NRM | H_{GOF} | H_{GMF} | H_{G50} | |
NRM | - | 296 (0.996) | 296 (0.996) | 296 (0.996) |
H_{GOF} | 0.834 | - | 339 (0.999) | 337 (0.999) |
H_{GMF} | 0.836 | 0.999 | - | 337 (0.999) |
H_{G50} | 0.837 | 0.999 | 0.999 | - |
^{(1)}NRM, pedigree-based numerator relationship matrix; H_{GOF}, genomic relationship matrix with observed allele frequency; H_{GMF}, genomic relationship matrix with average minor allele frequency; and H_{G50}, genomic relationship matrix with frequency of 0.5 for all markers.

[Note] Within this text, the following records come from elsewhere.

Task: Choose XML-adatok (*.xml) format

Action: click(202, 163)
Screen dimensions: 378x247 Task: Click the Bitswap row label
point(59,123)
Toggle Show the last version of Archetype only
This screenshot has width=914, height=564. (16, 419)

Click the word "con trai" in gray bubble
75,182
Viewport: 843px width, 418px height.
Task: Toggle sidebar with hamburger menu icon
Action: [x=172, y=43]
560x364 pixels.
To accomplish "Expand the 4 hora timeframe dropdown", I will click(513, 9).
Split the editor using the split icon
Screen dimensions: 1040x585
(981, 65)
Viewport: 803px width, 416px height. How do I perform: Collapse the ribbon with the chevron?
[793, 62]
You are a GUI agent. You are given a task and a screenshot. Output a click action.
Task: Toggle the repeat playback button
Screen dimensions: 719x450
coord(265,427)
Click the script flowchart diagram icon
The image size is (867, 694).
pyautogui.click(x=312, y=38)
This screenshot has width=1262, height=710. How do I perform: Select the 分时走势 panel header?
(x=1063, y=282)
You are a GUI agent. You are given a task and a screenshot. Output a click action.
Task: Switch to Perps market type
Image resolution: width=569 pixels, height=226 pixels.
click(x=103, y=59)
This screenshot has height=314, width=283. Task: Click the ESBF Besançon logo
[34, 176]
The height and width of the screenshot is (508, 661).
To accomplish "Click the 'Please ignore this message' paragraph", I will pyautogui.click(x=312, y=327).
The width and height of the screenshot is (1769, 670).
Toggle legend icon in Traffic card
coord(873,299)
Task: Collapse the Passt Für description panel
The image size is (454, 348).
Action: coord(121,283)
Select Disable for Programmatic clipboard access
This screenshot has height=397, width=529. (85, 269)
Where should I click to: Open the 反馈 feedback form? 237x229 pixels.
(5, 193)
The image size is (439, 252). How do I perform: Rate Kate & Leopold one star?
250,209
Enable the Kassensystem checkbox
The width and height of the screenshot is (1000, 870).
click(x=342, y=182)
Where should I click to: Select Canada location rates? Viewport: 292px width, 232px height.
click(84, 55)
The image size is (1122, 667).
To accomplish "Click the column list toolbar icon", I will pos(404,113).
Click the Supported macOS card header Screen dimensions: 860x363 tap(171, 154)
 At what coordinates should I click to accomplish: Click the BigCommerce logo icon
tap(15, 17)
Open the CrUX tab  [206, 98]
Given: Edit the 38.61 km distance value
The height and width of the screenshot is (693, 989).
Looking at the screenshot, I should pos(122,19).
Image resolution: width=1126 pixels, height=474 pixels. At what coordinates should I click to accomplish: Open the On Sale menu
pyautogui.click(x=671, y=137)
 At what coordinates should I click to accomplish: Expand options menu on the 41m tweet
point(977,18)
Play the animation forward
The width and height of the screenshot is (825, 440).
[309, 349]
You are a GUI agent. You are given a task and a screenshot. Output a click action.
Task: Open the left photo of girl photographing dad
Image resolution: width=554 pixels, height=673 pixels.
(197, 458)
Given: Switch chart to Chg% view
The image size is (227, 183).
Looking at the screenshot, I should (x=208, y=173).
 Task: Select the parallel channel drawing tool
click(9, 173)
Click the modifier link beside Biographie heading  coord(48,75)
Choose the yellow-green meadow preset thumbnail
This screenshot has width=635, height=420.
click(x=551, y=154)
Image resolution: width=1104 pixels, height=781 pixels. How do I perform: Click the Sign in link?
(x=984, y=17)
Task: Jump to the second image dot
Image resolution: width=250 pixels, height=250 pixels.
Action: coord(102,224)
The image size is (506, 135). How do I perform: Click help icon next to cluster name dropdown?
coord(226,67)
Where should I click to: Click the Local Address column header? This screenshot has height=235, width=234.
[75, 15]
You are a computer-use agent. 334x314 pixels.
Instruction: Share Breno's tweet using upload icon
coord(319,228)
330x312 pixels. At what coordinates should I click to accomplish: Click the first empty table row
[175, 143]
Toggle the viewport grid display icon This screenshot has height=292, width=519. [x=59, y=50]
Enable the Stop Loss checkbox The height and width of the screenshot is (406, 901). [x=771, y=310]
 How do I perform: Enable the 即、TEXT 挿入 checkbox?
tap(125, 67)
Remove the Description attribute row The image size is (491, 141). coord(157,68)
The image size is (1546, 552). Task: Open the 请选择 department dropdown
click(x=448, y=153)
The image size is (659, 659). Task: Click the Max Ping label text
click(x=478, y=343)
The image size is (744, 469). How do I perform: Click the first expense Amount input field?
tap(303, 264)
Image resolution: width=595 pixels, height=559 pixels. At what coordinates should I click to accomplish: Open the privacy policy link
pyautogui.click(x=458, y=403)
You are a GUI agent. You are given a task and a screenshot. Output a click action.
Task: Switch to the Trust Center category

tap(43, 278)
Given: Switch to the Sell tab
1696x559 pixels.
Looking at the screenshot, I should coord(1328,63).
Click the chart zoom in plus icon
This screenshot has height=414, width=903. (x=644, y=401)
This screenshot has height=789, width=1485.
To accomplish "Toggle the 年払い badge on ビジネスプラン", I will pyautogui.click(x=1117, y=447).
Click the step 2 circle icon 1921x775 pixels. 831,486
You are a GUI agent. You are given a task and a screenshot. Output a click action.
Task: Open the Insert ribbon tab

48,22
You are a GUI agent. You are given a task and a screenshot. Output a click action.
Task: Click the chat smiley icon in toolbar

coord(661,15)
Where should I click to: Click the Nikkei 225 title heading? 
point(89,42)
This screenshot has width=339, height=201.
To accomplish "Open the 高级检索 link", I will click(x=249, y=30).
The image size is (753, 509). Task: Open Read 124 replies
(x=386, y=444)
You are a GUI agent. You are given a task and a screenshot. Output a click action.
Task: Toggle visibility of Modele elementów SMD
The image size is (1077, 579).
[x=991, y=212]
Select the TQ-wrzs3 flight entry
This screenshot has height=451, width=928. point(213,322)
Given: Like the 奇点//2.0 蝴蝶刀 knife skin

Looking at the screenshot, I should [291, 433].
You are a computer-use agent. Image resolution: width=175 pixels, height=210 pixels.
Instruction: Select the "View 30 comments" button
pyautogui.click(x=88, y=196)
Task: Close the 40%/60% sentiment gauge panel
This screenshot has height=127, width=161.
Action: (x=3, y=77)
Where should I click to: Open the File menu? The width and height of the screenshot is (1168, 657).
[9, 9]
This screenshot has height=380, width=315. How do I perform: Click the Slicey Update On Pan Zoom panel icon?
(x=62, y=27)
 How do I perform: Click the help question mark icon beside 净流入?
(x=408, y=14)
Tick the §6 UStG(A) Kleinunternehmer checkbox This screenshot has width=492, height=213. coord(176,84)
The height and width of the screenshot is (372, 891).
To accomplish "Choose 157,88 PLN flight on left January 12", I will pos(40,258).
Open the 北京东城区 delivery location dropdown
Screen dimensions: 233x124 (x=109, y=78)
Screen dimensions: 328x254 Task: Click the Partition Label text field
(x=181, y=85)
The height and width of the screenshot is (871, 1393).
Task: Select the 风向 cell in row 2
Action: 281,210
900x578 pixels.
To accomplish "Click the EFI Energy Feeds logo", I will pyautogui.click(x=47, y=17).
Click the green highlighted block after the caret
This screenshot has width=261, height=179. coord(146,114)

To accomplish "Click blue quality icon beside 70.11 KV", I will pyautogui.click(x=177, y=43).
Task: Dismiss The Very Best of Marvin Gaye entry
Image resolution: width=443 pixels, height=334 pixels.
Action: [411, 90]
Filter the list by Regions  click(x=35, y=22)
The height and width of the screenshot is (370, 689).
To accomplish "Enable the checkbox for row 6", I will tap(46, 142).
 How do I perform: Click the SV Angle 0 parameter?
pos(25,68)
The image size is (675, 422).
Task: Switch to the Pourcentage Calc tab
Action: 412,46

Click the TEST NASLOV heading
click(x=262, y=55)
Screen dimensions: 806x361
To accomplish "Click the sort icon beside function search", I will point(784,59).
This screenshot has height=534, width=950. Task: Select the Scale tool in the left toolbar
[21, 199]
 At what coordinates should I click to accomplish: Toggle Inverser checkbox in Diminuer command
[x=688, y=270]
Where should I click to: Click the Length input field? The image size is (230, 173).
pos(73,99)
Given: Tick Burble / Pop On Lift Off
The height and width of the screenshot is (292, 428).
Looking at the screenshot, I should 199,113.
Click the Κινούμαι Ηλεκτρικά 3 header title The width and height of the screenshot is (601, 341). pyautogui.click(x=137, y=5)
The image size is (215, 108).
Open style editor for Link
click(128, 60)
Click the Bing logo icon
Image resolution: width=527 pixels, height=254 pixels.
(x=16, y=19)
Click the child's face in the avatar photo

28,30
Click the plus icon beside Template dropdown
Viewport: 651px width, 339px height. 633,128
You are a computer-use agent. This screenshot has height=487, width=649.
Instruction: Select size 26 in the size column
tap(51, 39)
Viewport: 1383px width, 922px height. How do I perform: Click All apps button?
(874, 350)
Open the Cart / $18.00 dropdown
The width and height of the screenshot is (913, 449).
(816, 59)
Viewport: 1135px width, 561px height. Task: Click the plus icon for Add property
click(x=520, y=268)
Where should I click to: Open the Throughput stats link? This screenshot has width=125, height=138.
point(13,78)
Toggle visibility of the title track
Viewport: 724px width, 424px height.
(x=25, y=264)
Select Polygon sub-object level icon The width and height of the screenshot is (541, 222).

The top 20% animals were a similar group irrespective of which H matrix or NRM formulation was used. However, within this top 20%, the individual rankings of animals varied. Variations in the ranking of animals may be a problematic issue for the practical application of genomic selection because of commercial implications. In some countries, bull ranking is used as a marketing tool, and the bull ranked as number 1 could sell more doses of semen or achieve a higher price on an auction and sire a higher number of offspring in the following generation, for example. Evidently, if a different bull is ranked using different methods (NRM, H_{GOF}, H_{GMF}, and H_{G50}), there is room for discussion and conflict of interest.